# What is a saddle back vs. blanket back and what are tar heels?



## Rangers_mom (May 16, 2013)

I was just reading another post and I don't know what these terms mean. I think Ranger is a saddle back, but I am not sure. Don't know how to upload pics so I can't share, but maybe you guys could describe and direct me to pics of each thing? 

Thanks


----------



## Jax08 (Feb 13, 2009)

A blanket back is a black/tan whose "saddle" extends down the legs. Jax is a blanket back.



A saddle back looks like they have a saddle on their back.

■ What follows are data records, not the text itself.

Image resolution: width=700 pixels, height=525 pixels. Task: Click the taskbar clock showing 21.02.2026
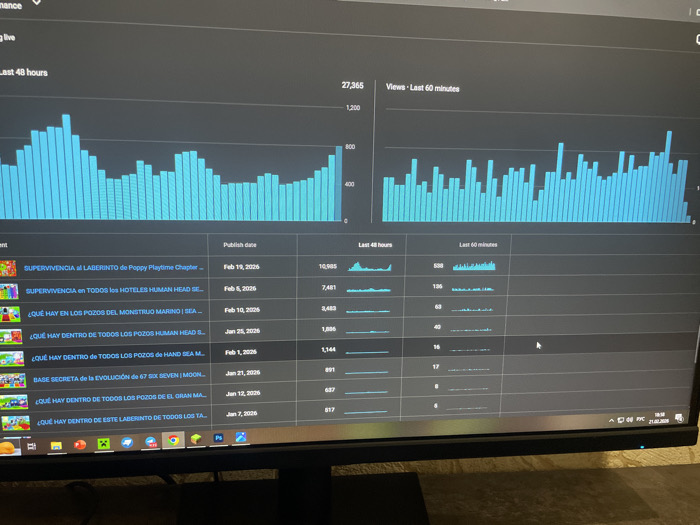pos(658,418)
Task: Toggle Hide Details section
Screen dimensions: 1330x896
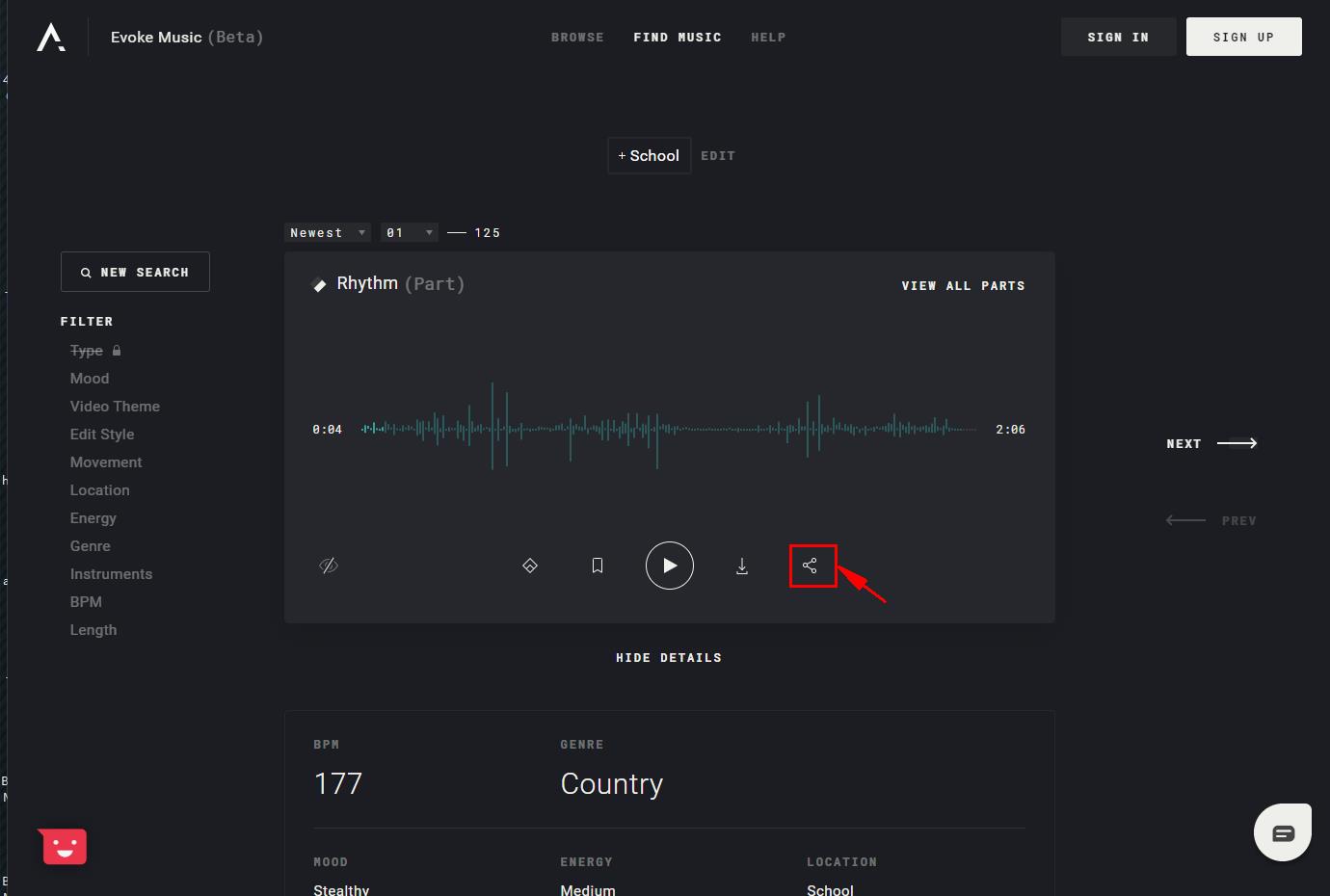Action: [x=669, y=658]

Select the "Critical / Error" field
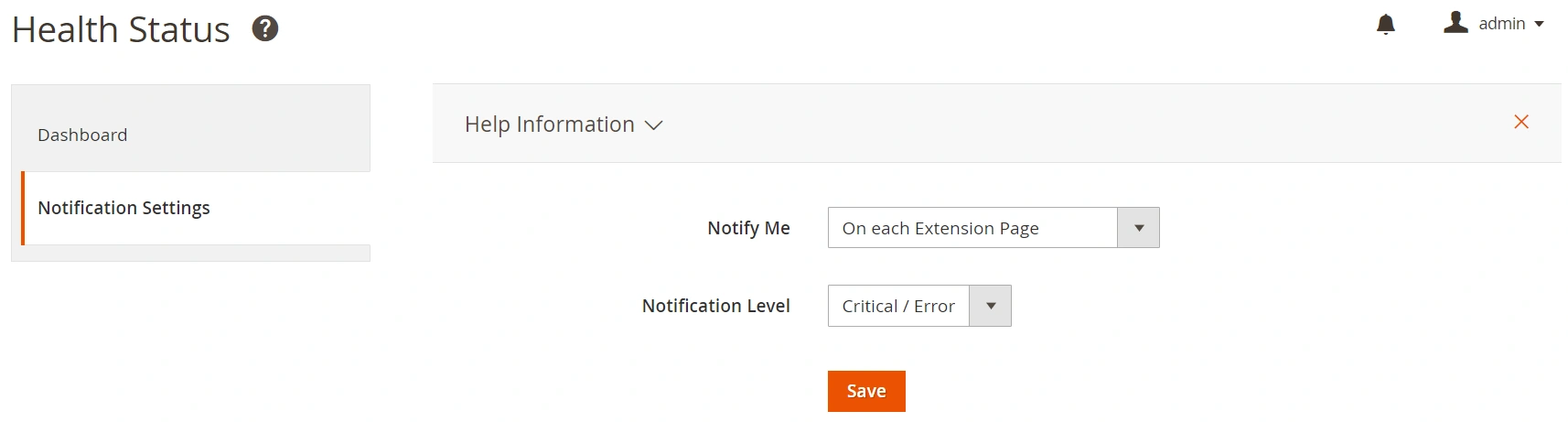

Tar heels are black heels typically seen on sables and bi-colors.


----------



## selzer (May 7, 2005)

How old is Ranger? Often puppies will look like blanket backs or even bi-colors, but as they progress through their first year, they lighten into a saddle. There is also a patterned sable which looks like a black and tan, but actually is a sable.


----------



## curedba (Mar 31, 2013)

Thanks for the picture details they are a very clear picture of what the difference is  I had the same question about my boy Argos but was told he was probably a blanket back.




Jax08 said:


> A blanket back is a black/tan whose "saddle" extends down the legs. Jax is a blanket back.
> 
> 
> 
> ...


----------



## Rangers_mom (May 16, 2013)

Thank you so much for the pictures. Ranger is definitely a saddle back. He just turned a year on May 8.


----------